BEGIN Extracted records

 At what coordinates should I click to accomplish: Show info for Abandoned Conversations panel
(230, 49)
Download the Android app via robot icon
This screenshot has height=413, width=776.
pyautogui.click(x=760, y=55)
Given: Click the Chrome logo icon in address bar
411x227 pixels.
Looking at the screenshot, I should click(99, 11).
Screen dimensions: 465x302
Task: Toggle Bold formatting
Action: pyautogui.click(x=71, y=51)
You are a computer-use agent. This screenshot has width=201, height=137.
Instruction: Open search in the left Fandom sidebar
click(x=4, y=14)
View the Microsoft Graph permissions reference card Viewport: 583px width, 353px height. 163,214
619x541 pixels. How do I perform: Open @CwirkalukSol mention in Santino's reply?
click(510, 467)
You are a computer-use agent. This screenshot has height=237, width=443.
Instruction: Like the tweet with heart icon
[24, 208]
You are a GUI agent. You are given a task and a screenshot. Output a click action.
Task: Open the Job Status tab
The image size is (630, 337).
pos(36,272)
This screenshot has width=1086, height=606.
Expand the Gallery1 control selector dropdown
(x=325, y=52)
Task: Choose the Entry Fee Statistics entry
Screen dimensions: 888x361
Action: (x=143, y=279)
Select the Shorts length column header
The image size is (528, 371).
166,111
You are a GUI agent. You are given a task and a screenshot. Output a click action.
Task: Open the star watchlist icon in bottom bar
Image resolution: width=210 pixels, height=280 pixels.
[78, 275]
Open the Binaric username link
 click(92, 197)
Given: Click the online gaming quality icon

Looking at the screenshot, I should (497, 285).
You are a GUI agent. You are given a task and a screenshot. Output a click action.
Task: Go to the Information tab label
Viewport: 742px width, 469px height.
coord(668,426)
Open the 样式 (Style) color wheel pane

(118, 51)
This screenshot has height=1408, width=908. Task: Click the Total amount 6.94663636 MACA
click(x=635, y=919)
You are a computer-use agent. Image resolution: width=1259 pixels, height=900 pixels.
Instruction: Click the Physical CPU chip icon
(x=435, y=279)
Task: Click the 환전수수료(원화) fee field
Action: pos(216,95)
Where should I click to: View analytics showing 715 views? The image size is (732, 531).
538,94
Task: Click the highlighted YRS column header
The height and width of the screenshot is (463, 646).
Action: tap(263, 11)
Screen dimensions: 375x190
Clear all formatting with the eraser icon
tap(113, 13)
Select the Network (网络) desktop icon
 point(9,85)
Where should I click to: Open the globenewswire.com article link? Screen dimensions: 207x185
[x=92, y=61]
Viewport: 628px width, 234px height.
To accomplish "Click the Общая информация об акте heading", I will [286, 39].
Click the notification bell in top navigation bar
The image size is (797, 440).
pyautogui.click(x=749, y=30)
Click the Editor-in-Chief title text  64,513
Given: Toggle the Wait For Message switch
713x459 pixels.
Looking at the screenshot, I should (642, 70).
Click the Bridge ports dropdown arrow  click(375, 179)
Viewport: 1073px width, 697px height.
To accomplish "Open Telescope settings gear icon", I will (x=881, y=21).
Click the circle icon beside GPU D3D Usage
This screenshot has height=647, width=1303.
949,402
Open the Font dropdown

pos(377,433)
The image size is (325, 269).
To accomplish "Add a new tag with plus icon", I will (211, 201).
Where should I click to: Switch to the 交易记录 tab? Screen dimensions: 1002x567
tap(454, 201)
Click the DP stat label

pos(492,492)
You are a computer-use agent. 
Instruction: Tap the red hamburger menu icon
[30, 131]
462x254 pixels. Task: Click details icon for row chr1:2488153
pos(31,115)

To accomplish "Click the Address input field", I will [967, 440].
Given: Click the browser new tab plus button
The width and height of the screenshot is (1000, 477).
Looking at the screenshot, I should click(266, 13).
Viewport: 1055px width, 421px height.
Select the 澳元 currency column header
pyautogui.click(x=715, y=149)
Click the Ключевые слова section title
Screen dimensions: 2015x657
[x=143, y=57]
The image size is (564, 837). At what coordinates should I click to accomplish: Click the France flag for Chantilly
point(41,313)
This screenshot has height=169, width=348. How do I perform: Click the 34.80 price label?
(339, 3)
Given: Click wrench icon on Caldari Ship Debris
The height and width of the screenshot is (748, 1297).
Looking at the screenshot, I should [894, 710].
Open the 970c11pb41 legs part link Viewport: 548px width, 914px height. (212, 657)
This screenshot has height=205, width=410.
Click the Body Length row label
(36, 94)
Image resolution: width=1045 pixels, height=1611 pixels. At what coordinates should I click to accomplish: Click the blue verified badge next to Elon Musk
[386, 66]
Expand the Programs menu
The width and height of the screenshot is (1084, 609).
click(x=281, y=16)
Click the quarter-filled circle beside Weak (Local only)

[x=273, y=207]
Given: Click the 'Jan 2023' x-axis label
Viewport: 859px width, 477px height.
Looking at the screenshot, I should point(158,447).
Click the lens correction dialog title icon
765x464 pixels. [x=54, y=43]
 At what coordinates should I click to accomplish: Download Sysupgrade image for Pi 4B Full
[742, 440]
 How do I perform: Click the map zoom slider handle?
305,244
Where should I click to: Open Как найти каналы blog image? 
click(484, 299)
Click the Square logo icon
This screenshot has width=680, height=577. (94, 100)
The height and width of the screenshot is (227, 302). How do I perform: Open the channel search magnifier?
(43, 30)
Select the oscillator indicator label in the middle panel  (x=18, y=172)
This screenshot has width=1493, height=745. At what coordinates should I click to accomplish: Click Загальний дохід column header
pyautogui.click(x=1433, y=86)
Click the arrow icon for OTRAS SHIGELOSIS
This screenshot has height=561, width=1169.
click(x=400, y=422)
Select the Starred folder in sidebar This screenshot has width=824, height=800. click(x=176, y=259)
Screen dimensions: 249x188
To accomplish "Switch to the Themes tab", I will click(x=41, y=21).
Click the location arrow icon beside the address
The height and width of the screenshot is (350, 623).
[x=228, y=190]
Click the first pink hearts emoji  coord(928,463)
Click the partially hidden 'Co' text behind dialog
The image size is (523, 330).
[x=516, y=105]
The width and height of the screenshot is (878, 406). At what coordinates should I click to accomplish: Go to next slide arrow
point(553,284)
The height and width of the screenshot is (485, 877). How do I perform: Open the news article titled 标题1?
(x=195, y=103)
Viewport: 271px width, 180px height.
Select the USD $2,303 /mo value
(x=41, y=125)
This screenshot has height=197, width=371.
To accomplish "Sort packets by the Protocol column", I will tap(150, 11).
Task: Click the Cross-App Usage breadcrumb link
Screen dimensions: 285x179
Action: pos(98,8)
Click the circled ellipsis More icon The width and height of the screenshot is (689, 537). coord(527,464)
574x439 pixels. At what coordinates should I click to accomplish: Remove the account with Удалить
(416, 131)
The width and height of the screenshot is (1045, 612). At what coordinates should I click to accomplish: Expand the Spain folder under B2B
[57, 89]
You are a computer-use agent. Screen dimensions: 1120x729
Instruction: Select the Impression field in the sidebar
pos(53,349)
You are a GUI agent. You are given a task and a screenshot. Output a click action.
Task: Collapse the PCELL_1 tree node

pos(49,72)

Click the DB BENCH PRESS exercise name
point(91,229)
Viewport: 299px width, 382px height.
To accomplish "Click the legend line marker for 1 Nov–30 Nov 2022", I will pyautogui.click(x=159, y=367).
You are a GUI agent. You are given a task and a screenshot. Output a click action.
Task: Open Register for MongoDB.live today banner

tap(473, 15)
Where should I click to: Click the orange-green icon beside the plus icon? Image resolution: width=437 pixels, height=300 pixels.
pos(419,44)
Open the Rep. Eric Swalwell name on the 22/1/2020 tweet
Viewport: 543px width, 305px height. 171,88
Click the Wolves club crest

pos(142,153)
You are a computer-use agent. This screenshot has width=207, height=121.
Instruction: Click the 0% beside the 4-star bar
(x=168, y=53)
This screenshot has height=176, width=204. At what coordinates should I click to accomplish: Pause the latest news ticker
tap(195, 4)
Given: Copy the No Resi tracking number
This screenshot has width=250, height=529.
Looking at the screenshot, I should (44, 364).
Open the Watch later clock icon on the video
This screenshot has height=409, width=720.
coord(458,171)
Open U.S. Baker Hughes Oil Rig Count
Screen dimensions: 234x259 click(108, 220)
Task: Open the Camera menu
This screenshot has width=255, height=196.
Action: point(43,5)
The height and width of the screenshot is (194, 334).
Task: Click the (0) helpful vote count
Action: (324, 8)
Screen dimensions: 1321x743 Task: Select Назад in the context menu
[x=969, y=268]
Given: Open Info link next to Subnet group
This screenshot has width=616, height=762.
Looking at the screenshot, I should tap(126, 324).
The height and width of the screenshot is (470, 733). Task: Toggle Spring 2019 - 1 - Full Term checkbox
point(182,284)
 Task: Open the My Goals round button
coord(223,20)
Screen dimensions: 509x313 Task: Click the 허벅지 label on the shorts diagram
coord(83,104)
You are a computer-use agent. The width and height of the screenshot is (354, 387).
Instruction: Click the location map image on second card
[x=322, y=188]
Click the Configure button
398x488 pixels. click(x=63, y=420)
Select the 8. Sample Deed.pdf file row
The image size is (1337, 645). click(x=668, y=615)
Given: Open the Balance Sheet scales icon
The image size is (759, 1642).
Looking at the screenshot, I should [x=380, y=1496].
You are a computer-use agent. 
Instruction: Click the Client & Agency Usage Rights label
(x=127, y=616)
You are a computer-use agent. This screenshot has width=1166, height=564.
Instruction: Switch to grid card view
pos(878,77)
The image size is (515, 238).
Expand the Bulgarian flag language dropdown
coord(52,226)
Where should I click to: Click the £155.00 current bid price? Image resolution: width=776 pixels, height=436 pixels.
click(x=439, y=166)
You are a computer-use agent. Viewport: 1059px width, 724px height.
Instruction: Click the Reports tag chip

END Extracted records

What to do -> Every line above holding the string "computer" should be listed.

Response to this exercise ->
You are a computer-use agent. This screenshot has width=201, height=137.
You are a computer-use agent. This screenshot has height=237, width=443.
You are a computer-use agent. Image resolution: width=1259 pixels, height=900 pixels.
You are a computer-use agent. 
You are a computer-use agent. Screen dimensions: 1120x729
You are a computer-use agent. This screenshot has width=207, height=121.
You are a computer-use agent. The width and height of the screenshot is (354, 387).
You are a computer-use agent. 
You are a computer-use agent. This screenshot has width=1166, height=564.
You are a computer-use agent. Viewport: 1059px width, 724px height.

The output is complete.